Por 1 enero, 2011 Etiquetas: , Comentar (4 Comentarios)
   Hoy os voy a narrar la maravillosa historia de la isla hueca  Koufounisi , en el Egeo  y de la encantadora Marigó  (Κουφός  es hueco y νησις  isla, en griego) , su cordón umbilical.
   Era finales de Septiembre y el verano  aún coleaba cuando La Maga amarró en Koufounisi. Nos enamoramos de Koufounisi y paseamos por todas y cada una de sus playas. La isla tiene apenas 4 Km de largo.

    En el puerto grande, Marigó iba y venía trayendo y llevando en su cubierta turistas colorados, a la isla de enfrente: Kato Koufounisi.  No porque las playas de Koufounisi tuvieran que envidiar a las de Kato Koufounisi, si no porque los turistas siempre quieren ir a la “isla de enfrente”.
marigo.jpg.Islas para naufragar: Koufounisi.
   Llego el domingo. A  Marigó la engalanaron con muchas banderas y  se organizó un gran griterío a su alrededor. Ese domingo fue y vino infinidad de  veces: transportando popes, vecinos endomingados, buzuquis, violines y  hasta una madre con niño en brazos,  con traje de cristianar.  El pueblo se quedo desierto y desde Kato Koufounisi se oían las campanas de la ermita pregonando una gran fiesta. No porque Kato Koufounisi tenga iglesia y Koufounisi no, si no porque los griegos siempre prefieren celebrar sus ceremonias en las ermitas más inaccesibles. Allá fue Marigó.

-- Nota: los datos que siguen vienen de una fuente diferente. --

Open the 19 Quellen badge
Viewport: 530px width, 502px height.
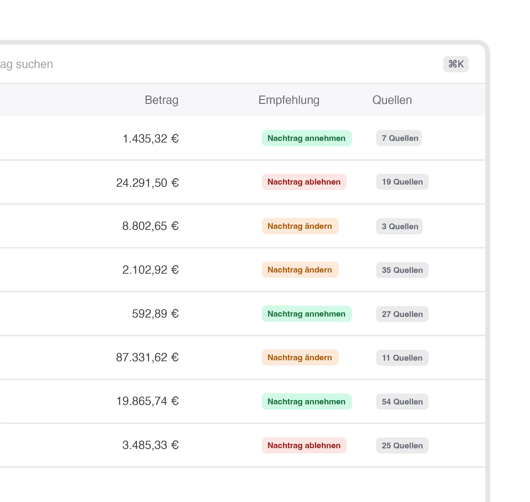(402, 182)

   Durante unos días el tiempo fue esplendido. Los pajaritos trinaban en sus nidos, alguna nubecilla se deslizaba despacio bajo el cielo añil y las florecillas  perfumaban el ambiente con sus fragancias. Embriagador. Pero al atardecer…  ¡Se acabó! Los pájaros huyeron como perseguidos por el diablo, las nubes, enrojecidas,  se precipitaron tras el horizonte y flores… no quedó ni una.  Entró el Meltemi fuerte y poderoso. Sopló durante una semana, sin parar un instante y lo hizo con fuerza de temporal: 7, 8,9…Y a Marigó la amarraron a nuestro lado, en el puerto pequeño.

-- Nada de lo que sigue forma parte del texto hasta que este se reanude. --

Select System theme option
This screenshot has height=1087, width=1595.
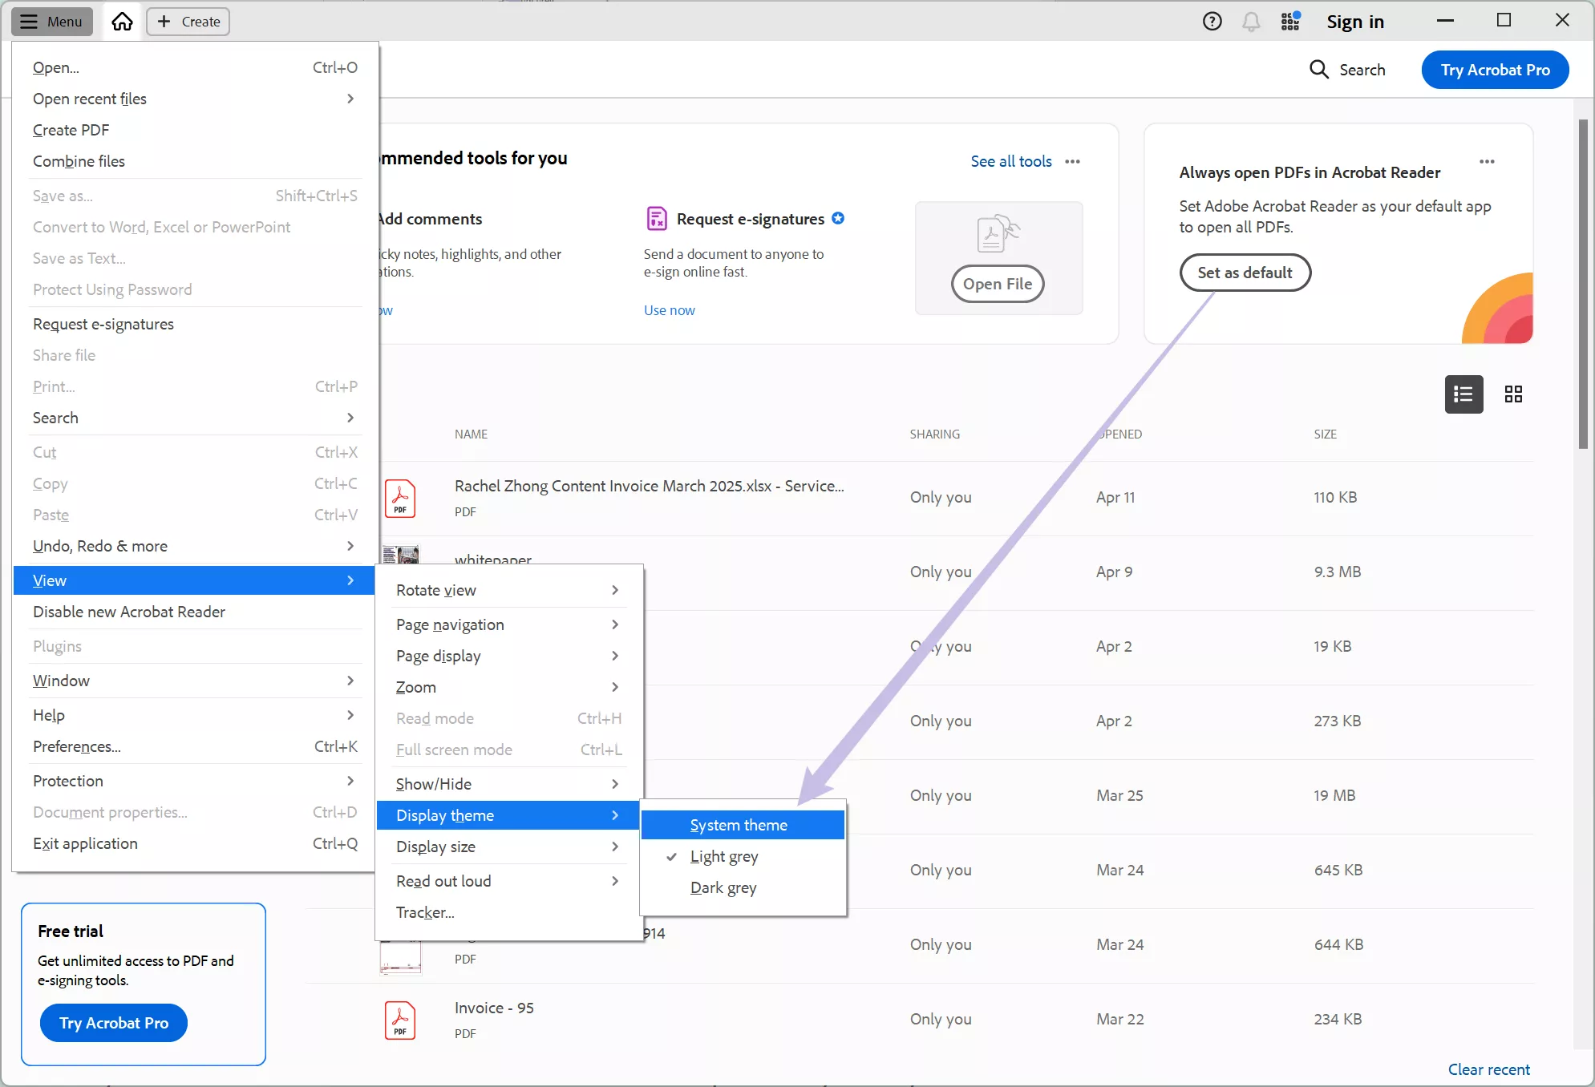click(739, 825)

   27 de Septiembre, 28 de Septiembre… No puede venir el ferry . El puerto se llenó de equipajes y de coloridos turistas de caras sonrosadas; había que llegar a Atenas para coger el avión de vuelta a casa. 29 de Septiembre, 30 de Septiembre… Sigue sin venir el ferry. Los turistas se impacientan. Reunidos  en un bar del pueblo, con sus maletas siempre a punto para zarpar y releyendo los últimos capítulos de sus libros de vacaciones, comían “Kormós”.
Kormós en griego quiere decir cuerpo, pero también es un dulce típico hecho con bizcocho y chocolate. No me gusta mucho el dulce, pero la pinta de aquel  Kormós no me seducía nada, sobre todo por el ruido que hacia cuando lo servían en los platos; algo así como: Plom.
Kormós . El cuerpo.

  
   Y aquí entra en escena Marigó con su aguerrido capitán. Había decidido llevarlos al sur de  Naxos, isla bastante más grande e importante que Koufounisi, con la barca; donde unos taxistas los esperarían y los conducirían al aeropuerto para enlazar con Atenas. Vi algunas caras de alucinación, eran de aquellos  que pasaba sus primeras vacaciones en Grecia, presumo; pero nadie dudó, en un santiamén subieron a la barca. Allí se apiñaban en cubierta, apurando los últimos trozos de Κormós, como si fuera lo último que iban a comer en sus vidas; quizás así fuera.
   Marigó dio dos acelerones y zarpó rumbo a la mar enloquecida. Al principio todos sonreían, mientras el barco permanecía a sotavento . El capitán intento seguir toda la línea de la costa , lo mas pegado a tierra posible, hasta alcanzar la parte  septentrional de la isla donde ya sin remedio, tuvo que enfrentarse a las olas que le venían de través; Marigó saltó como una gamba. Todo esto es cierto, yo lo vi; porque salí corriendo con la bicicleta por la isla para seguir la derrota de Marigó. Y también es cierto que una vez en mar abierto, algunos pasajeros se asomaban por la borda y dejaban salir trozos de su “Κοrmós”.
Derrota de Marigó en rojo. Direccion de viento y olas en azul.

Me entusiasman estos  ejemplos de autogestión de las pequeñas comunidades aisladas.